- Coordinates: 38°03′45″N 75°59′44″W﻿ / ﻿38.0626234°N 75.9954899°W
- Type: Bay
- Part of: Chesapeake Bay
- Surface elevation: 0 feet (0 m)

= Tangier Sound =

Tangier Sound is a sound of the Chesapeake Bay bounded on the west by Tangier Island in Virginia, and Smith Island and South Marsh Island in Maryland, by Deal Island in Maryland on the north, and the mainland of the Eastern Shore of Maryland and Pocomoke Sound on the east. It stretches into Virginia as far south as Watts Island.

The Manokin, Big Annemessex, and Little Annemessex Rivers all flow into Tangier Sound from Somerset County, Maryland.

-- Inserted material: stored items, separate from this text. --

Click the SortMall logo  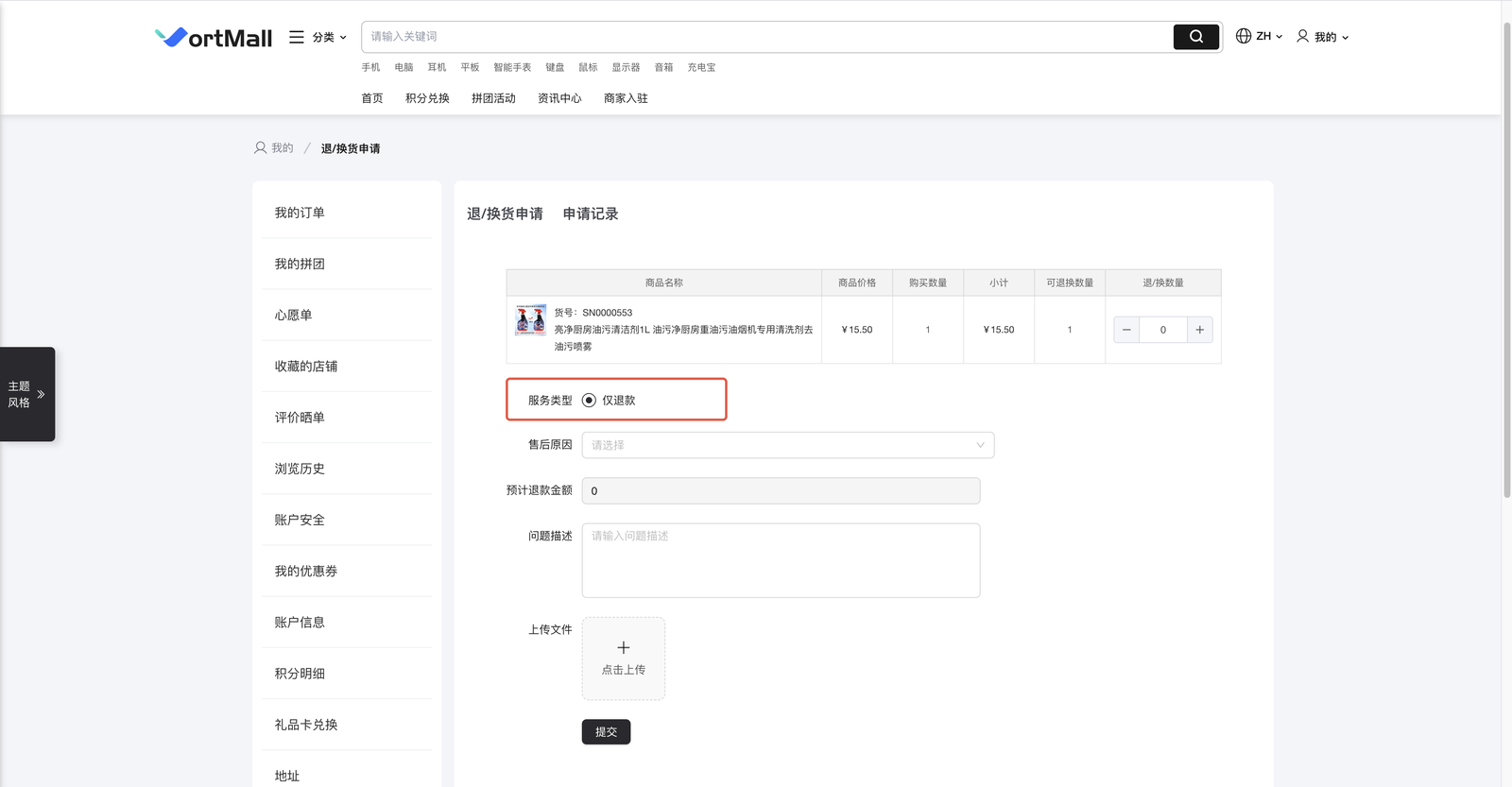214,38
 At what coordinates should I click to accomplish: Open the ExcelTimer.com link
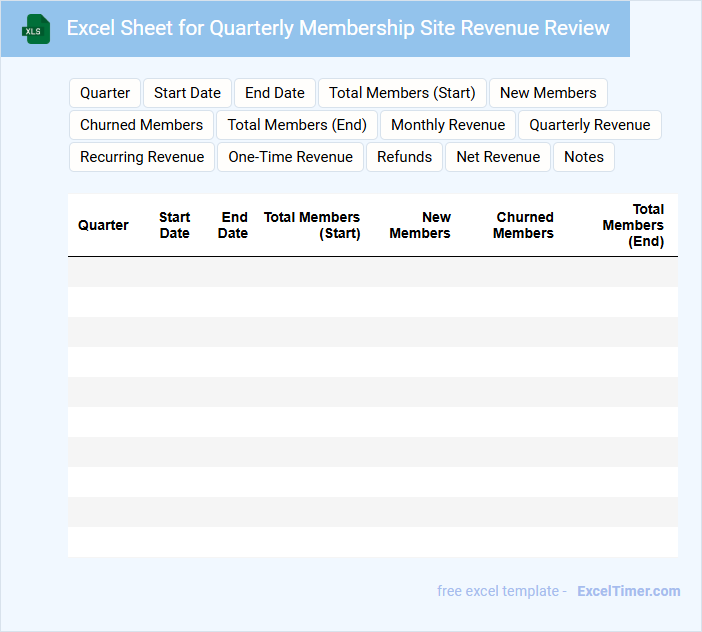tap(629, 591)
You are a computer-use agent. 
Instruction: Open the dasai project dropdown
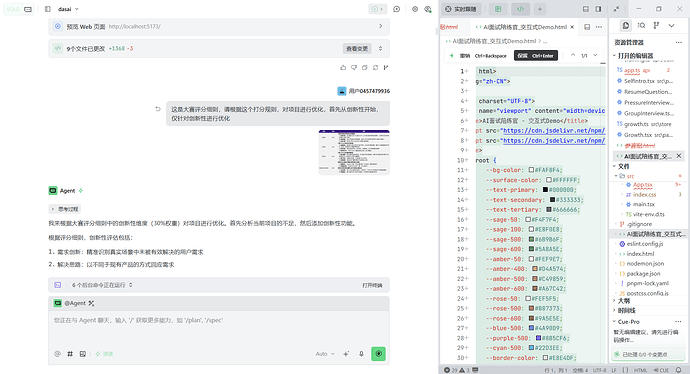[68, 9]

Crisfield, Maryland, located on Tangier Sound, is a center of the shellfish industry. Smith Island, Tangier Island and Deal Island also remain centers of the Chesapeake Bay seafood industry and outposts of Chesapeake culture and history. As in other parts of Chesapeake Bay, the seafood industry on Tangier Sound has declined markedly due to pollution, mismanagement and the growth of recreational fishing. However, the wild oyster industry has seen a strong reemergence in recent years due to shell planting and caretaking methods performed by Chesapeake watermen. Tangier Sound is considered by many to possess the best oysters and soft crabs in the world. The Tangier Sound wild fishery is an artisanal fishery and source of iconic seafood.

Several Maryland wildlife management areas border Tangier Sound: South Marsh Island, Deal Island, Fairmount, and Cedar Island areas.